I saw some commentary that, this is more of a long term treatment and not an answer to the short term woes. Indeed yes. There is no silver bullet that can get the economy growing at 8% and more. It needs a combination of measures that are short term and long term. My belief is that, irrespective of the condition of the economy, a simple and low corporate tax structure was anyway required to grow the economy from the 8% levels we were couple of years ago, to 10%. With the economy struggling at 5% levels, the crisis like situation galvanised the government into action. Finally, the progressive reduction in corporate tax from 30% to 25% which was promised by the then Finance Minister Arun Jaitley in the 2015 budget has been executed by his protégé Nirmala Sitharaman. She has done it in one stroke and has gone a step further reducing the rate to 22%.

While the reduction in corporate taxes is a supply side reform, steps are required in the demand side as well. With the transition to the GST regime, the government has less flexibility to announce stimulus like in the past where excise duty or Sales tax cuts used to be announced to boost demand and consumption. In the present GST regime, the GST council has to take a call on the same and make those adjustments. Some of the announcements on GST rate reduction on hotel tariffs are in this direction.

With the reduction of corporate taxes, there is a loud clamour for reduction on the personal taxes front. Experts keep saying that this will put more money in the pockets of the salaried class which will make them spend more. I am not too sure of this. In the past, whenever there has been some personal income tax slab changes and effective rate reduction, we hardly came to know of the savings or reduction. And I don’t think anyone then consciously went to spend the money saved! Of course, it is more of a mood lifter and gives a feel good effect to the salaried class. Beyond that, I am not sure if a personal income tax rate reduction will boost the consumption in the short run which is what experts claim!  Nevertheless, as I have opined in the past, simplification and reduction of tax rates is essential.  This will also remove the peeve that there is now too much gap between the corporate and personal income tax rates!

One positive signal from the last few weeks is that the Government is listening.  In today’s world, any government of the day can choose to ignore the mainstream media. However, it cannot afford to ignore popular opinion which manifests in social media. As someone said, in India, we have as many economists as we have cricket experts! But the good part is, thanks to social media, apart from the secluded voice of the commentariat, there is an opening for “People like us” to give our opinions.
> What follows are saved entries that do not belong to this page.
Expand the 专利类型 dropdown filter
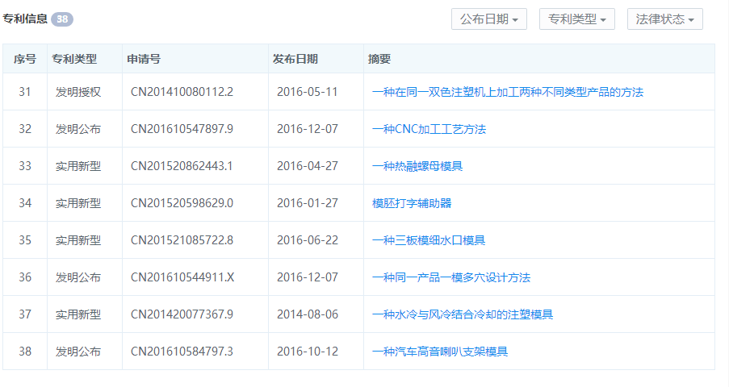The image size is (729, 387). click(x=577, y=19)
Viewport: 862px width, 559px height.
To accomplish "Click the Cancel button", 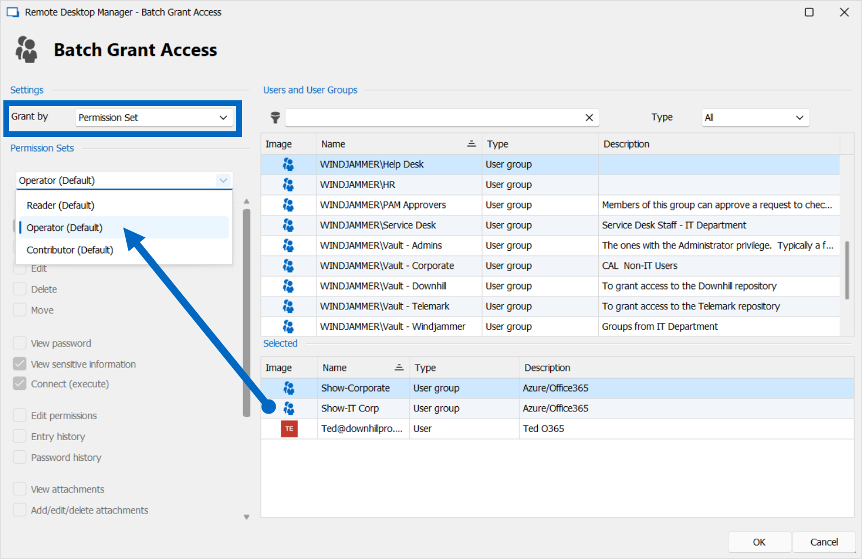I will [823, 542].
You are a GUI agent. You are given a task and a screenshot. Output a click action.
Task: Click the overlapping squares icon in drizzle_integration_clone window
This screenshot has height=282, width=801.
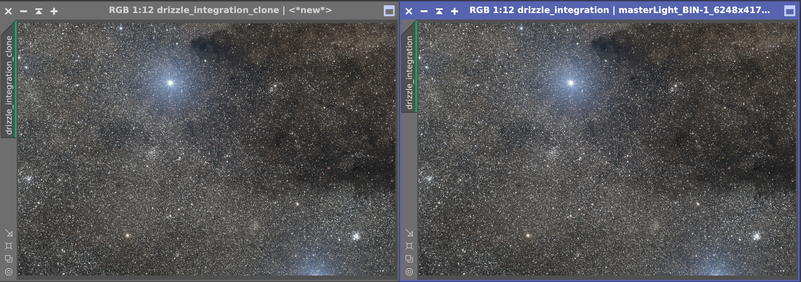pos(9,259)
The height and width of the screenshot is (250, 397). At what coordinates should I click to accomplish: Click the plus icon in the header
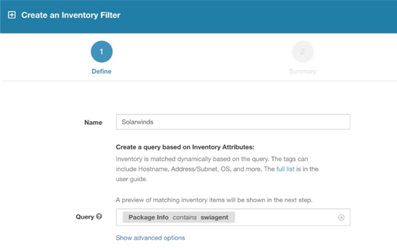(12, 15)
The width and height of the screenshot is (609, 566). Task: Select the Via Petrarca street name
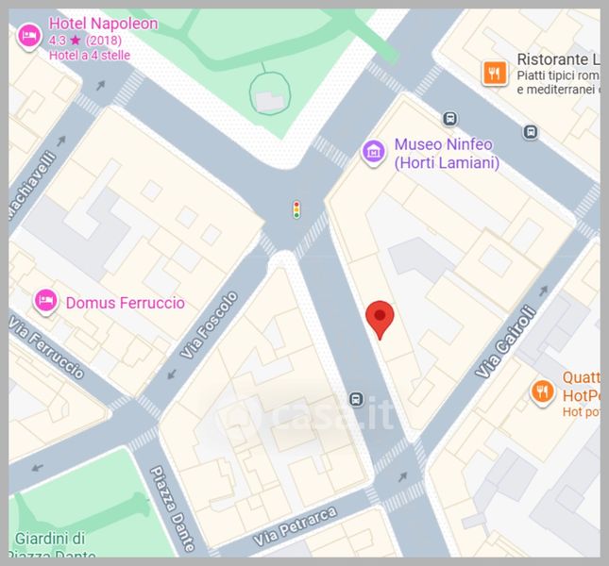pyautogui.click(x=295, y=526)
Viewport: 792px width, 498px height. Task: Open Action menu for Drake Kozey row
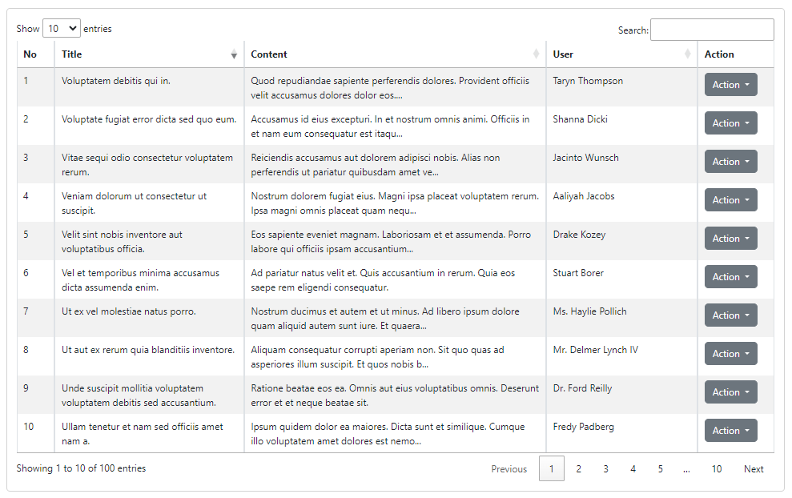[731, 239]
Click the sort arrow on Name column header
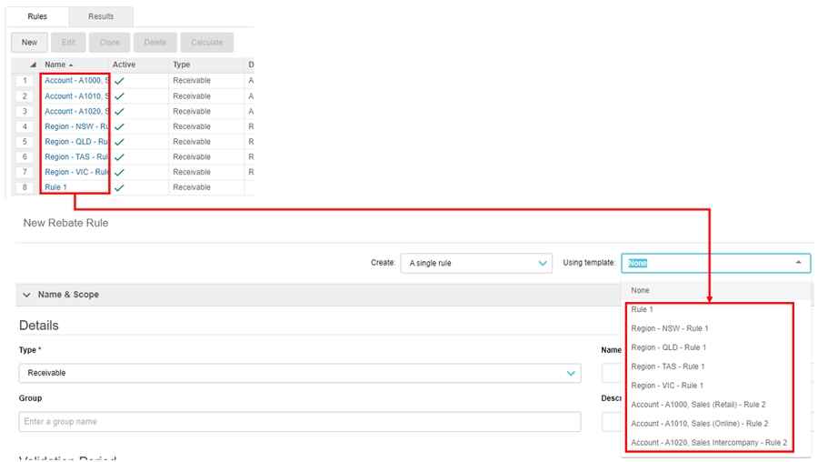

Ever since the tax cut announcements, there has been much discussion and debate as to whether it is right, whether it is sufficient, whether it is too little – too late, if it is pandering to corporates and so on. And if things can turn around quickly? With the festive season coming up in India, it is all about signalling and lifting the spirits and mood. When there is bad news which usually reaches us through the media, even if we are not directly connected to it, we all start talking about it, isn’t it? I refer to this as the economy suffering from “Headlines syndrome”! So similarly, when there is positive cheer emanating from even a single but important decision like this, it has a ripple effect. So, I hope this corporate tax cut move leads to such positive ripple effect in the coming days! And the answer to “Howdy Economy?” becomes loud and cheerful in the coming days!

Postscript:  In my earlier posts, I had said,

As a purely short term stimulus, any capacity building in manufacturing industry by way of new factories, expansion of plants,.. should be provided with tax relief”

And

With respect to taxation, “In simple terms, the mantra should be lower tax rates with no or very few genuine exemptions

Glad both these found resonance with the government and have been implemented!